Work instruction: The data must be given again in full, with no line altered.

Working data:
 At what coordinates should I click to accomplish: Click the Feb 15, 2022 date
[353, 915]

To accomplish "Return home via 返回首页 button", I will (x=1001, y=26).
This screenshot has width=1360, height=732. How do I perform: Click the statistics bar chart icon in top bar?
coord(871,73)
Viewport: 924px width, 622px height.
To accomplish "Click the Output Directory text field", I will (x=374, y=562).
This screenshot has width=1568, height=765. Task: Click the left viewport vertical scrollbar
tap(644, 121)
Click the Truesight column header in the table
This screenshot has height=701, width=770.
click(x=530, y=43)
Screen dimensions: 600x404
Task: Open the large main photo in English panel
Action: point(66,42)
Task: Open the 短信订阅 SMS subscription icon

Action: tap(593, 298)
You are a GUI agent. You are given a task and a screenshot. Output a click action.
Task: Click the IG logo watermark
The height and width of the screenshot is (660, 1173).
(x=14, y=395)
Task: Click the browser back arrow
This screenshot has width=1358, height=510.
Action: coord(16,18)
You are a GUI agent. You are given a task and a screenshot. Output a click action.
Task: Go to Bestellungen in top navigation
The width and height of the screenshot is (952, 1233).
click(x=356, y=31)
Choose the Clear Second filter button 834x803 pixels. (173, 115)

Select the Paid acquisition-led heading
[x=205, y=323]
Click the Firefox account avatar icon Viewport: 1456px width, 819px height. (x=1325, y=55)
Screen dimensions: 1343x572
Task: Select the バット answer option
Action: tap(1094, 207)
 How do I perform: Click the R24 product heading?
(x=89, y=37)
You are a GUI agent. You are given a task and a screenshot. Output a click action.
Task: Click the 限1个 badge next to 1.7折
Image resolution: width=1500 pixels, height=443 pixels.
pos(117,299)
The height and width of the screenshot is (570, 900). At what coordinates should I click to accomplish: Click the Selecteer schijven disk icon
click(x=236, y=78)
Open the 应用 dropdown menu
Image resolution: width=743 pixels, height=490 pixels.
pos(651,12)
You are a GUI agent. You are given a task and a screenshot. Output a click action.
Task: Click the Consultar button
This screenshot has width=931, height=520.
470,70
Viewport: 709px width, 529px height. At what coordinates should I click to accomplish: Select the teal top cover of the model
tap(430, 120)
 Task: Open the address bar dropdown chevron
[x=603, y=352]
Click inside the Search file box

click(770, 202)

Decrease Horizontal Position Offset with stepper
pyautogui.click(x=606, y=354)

Answer section:
 At what coordinates should I click to accomplish: Click the Feb 15, 2022 date
[353, 915]

To accomplish "Return home via 返回首页 button", I will (x=1001, y=26).
This screenshot has width=1360, height=732. How do I perform: Click the statistics bar chart icon in top bar?
coord(871,73)
Viewport: 924px width, 622px height.
To accomplish "Click the Output Directory text field", I will (x=374, y=562).
This screenshot has width=1568, height=765. Task: Click the left viewport vertical scrollbar
tap(644, 121)
Click the Truesight column header in the table
This screenshot has height=701, width=770.
click(x=530, y=43)
Screen dimensions: 600x404
Task: Open the large main photo in English panel
Action: point(66,42)
Task: Open the 短信订阅 SMS subscription icon

Action: tap(593, 298)
You are a GUI agent. You are given a task and a screenshot. Output a click action.
Task: Click the IG logo watermark
The height and width of the screenshot is (660, 1173).
(x=14, y=395)
Task: Click the browser back arrow
This screenshot has width=1358, height=510.
Action: coord(16,18)
You are a GUI agent. You are given a task and a screenshot. Output a click action.
Task: Go to Bestellungen in top navigation
The width and height of the screenshot is (952, 1233).
click(x=356, y=31)
Choose the Clear Second filter button 834x803 pixels. (173, 115)

Select the Paid acquisition-led heading
[x=205, y=323]
Click the Firefox account avatar icon Viewport: 1456px width, 819px height. (x=1325, y=55)
Screen dimensions: 1343x572
Task: Select the バット answer option
Action: tap(1094, 207)
 How do I perform: Click the R24 product heading?
(x=89, y=37)
You are a GUI agent. You are given a task and a screenshot. Output a click action.
Task: Click the 限1个 badge next to 1.7折
Image resolution: width=1500 pixels, height=443 pixels.
pos(117,299)
The height and width of the screenshot is (570, 900). At what coordinates should I click to accomplish: Click the Selecteer schijven disk icon
click(x=236, y=78)
Open the 应用 dropdown menu
Image resolution: width=743 pixels, height=490 pixels.
pos(651,12)
You are a GUI agent. You are given a task and a screenshot. Output a click action.
Task: Click the Consultar button
This screenshot has width=931, height=520.
470,70
Viewport: 709px width, 529px height. At what coordinates should I click to accomplish: Select the teal top cover of the model
tap(430, 120)
 Task: Open the address bar dropdown chevron
[x=603, y=352]
Click inside the Search file box

click(770, 202)

Decrease Horizontal Position Offset with stepper
pyautogui.click(x=606, y=354)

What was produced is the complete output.